The most complex interface point in Netorigo is the shared boundary between Finance, Logistics, and Travelium. After an order is placed, three modules have to work in coordination: it must be invoiced, it must be shipped, and if there's a travel product it must also be booked. Below we present the shared state machine that 18 months of production experience has shaped.
The five order states
The sales_orders.status enum used to have 14 states. After a retrospective we cut it down to five domain-level states, because the rest can be handled at module level:
pending— the cart has gone through checkout, awaiting payment confirmation.confirmed— payment arrived, the order is "live".fulfilling— at least one module is actively working on it (logistics picking, finance invoicing, travelium booking).completed— every module is done, the customer received the product / service.cancelled— some module vetoed (refund initiated, or never fulfilled).

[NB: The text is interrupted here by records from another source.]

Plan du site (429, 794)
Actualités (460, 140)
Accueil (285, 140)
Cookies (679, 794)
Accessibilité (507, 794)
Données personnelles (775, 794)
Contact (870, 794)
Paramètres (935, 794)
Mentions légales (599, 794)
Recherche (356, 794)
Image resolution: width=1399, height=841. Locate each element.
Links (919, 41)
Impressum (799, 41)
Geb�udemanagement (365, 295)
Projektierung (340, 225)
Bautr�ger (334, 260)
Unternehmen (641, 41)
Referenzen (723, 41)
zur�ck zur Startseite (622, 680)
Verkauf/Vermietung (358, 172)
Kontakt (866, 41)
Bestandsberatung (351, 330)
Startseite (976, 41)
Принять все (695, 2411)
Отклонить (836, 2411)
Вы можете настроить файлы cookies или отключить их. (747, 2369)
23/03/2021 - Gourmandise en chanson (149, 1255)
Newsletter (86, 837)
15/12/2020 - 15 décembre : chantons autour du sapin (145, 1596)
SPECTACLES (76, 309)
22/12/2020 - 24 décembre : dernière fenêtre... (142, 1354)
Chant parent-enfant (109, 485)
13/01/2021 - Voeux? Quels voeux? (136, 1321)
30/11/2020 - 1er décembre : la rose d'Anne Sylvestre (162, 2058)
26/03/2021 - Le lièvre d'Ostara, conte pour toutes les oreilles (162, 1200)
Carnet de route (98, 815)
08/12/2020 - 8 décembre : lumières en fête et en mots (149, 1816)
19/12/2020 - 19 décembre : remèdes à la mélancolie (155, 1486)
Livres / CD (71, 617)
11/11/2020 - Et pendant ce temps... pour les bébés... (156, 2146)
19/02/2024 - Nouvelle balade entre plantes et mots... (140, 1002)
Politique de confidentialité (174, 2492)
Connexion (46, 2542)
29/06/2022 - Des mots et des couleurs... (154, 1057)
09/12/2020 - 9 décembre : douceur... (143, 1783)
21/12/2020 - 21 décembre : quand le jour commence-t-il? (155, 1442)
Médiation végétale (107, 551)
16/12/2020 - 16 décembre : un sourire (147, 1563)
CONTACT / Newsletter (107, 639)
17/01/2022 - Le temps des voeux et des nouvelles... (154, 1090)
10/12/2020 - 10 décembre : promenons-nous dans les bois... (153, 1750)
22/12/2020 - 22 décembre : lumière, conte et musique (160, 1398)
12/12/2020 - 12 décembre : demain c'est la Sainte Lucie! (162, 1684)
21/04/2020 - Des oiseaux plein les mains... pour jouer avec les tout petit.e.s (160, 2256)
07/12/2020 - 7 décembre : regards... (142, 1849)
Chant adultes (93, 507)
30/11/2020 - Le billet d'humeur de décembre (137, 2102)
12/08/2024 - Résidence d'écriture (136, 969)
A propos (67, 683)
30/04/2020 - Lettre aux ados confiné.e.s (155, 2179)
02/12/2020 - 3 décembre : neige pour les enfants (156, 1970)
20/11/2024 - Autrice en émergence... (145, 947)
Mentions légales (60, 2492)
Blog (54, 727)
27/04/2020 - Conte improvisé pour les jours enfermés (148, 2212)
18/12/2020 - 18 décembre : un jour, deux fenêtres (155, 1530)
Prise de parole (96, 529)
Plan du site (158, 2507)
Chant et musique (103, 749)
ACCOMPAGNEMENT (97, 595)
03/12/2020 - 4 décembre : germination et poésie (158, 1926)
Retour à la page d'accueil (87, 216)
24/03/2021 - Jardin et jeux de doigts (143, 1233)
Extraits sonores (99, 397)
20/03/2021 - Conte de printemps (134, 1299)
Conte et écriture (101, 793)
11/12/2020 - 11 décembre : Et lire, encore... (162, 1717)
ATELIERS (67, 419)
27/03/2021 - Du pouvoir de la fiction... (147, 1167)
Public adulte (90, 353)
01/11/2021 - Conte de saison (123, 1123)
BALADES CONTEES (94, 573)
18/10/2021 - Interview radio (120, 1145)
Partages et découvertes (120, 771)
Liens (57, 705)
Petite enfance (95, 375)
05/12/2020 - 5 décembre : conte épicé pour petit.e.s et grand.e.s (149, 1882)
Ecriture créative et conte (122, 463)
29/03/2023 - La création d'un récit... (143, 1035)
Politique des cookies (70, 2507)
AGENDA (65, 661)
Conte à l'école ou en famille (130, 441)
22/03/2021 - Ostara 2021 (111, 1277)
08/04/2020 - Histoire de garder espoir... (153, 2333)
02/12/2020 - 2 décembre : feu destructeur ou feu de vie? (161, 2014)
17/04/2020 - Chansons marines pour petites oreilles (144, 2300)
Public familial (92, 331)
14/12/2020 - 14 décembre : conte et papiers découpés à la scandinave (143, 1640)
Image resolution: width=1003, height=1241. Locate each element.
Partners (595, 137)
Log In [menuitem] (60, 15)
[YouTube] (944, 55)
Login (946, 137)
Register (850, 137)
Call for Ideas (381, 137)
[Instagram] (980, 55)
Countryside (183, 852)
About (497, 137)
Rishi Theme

The pending → confirmed transition is a payment callback. confirmed → fulfilling is automatic, once the Finance module has issued an invoice. fulfilling → completed is an aggregate: every module-specific sub-state must be done.
The module-specific sub-states
Every module stores an order_module_state record in its own table, referencing the shared order_id. So:
- Finance:
invoice_state = (pending | issued | paid | refunded) - Logistics:
shipment_state = (waiting | picked | packed | shipped | delivered | returned) - Travelium:
booking_state = (pending | reserved | confirmed | travelled | cancelled)
An order is completed when every linked module-state is in a "terminal happy" state: invoice = paid, shipment = delivered (if there's a physical product), booking = travelled (if there's a travel product). A missing module row doesn't block — a purely digital order has no Logistics row at all.
The event bus as communication
Communication between modules is NOT direct API calls but an event bus (order_events Postgres outbox + NATS dispatch). An OrderConfirmedEvent, for example, is consumed by every module's listener; each decides whether to react:
- Finance listener: issues an invoice, writes
invoice_state = issued. - Logistics listener: if there's a physical SKU, creates a
pick_listrow,shipment_state = waiting. - Travelium listener: if there's a travel SKU, places an allotment reservation,
booking_state = reserved.
Other modules (Catalog, Inventory) also hear the event but don't react (or only update metrics).
What a developer building an interface point needs to know
If you build a new integration with a 7th module (say "Subscription"), follow these rules:
- You also subscribe to the
order_eventsbus. Never call the Sales module directly. - You keep your own
order_module_staterow. If your module touches the order, you write a row, you update it on state change. - You register with the
fulfilling → completedaggregator. A config entry (modules_required_for_completion) adds your module — the order won't go to completed until you're done. - You handle cancel cases. If Sales moves an order to
cancelled, you must call your rollback logic so your module cleans up (e.g. terminate the subscription). - You use idempotency keys on every mutation. The event bus is at-least-once, so if you receive the same event twice, react only once. The event
idmakes a fine idempotency key.
A concrete problem we solved
At the start, the trouble was that if Finance issued an invoice but Logistics hadn't shipped yet, the customer received two emails: one invoice email and one "shipment soon" email — at two different times. The current solution: notifications are not module-level but state-machine-level. OrderStateChangedEvent sends an email only on confirmed ("Thanks for the order, invoice attached, shipment soon") and on completed ("Arrived, want to review?"). Module-internal state changes don't trigger emails.
Takeaway
Wiring three modules (Finance + Logistics + Travelium) is not a "REST API in Finance, REST API in Logistics, integration glue in the middle" problem. It's a shared state machine + event bus problem. The shared state machine has 5 states, the sub-states are module-level, the event bus is the connector. If you understand this, you understand 80% of the Netorigo backend.